15/10/2021  09:30 AM    <DIR>          .
15/10/2021  09:30 AM    <DIR>          ..
15/10/2021  09:29 AM             1,294 DigiCertGlobalRootG2.crt.pem
15/10/2021  09:29 AM               839 DigiCertGlobalRootG3.crt.pem
15/10/2021  09:30 AM               605 Microsoft ECC Root Certificate Authority 2017.crt
15/10/2021  09:30 AM             1,452 Microsoft RSA Root Certificate Authority 2017.crt
               4 File(s)          4,190 bytes

5. Renomeie os arquivos DigiCertGlobalRootG2 da seguinte forma com .pem.

C:\MS-AZ-certificates>rename DigiCertGlobalRootG2.crt.pem DigiCertGlobalRootG2.pem

C:\MS-AZ-certificates>rename DigiCertGlobalRootG3.crt.pem DigiCertGlobalRootG3.pem

6. Converta o certificado da autoridade de certificação da raiz Microsoft ECC RSA do formato crt para pem da seguinte forma:

C:\MS-AZ-certificates>certutil -encode "Microsoft ECC Root Certificate Authority 2017.crt" ms-ecc-root.pem
Input Length = 605
Output Length = 890
CertUtil: -encode command completed successfully.

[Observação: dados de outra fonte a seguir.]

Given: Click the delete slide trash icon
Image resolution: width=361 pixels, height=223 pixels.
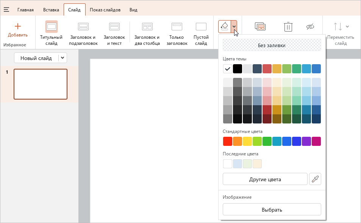Looking at the screenshot, I should (x=288, y=27).
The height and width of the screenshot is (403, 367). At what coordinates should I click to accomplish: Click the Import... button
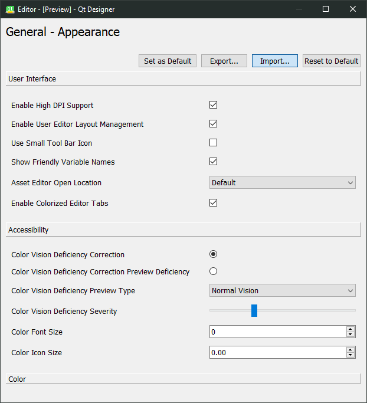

C:\MS-AZ-certificates>certutil -encode "Microsoft RSA Root Certificate Authority 2017.crt" ms-rsa-root.pem
Input Length = 1452
Output Length = 2054
CertUtil: -encode command completed successfully.

C:\MS-AZ-certificates>dir
 Volume in drive C is OS
 Volume Serial Number is E4AE-2A04

 Directory of C:\MS-AZ-certificates

15/10/2021  10:25 AM    <DIR>          .
15/10/2021  10:25 AM    <DIR>          ..
15/10/2021  09:29 AM             1,294 DigiCertGlobalRootG2.pem
15/10/2021  09:29 AM               839 DigiCertGlobalRootG3.pem
15/10/2021  09:46 AM               605 Microsoft ECC Root Certificate Authority 2017.crt
15/10/2021  09:45 AM             1,452 Microsoft RSA Root Certificate Authority 2017.crt
15/10/2021  10:25 AM               890 ms-ecc-root.pem
15/10/2021  10:25 AM             2,054 ms-rsa-root.pem
               6 File(s)          7,134 bytes

7. Importe todos os arquivos de certificado formatados para PEM da pasta usando a interface do usuário do PowerProtect DD System Manager.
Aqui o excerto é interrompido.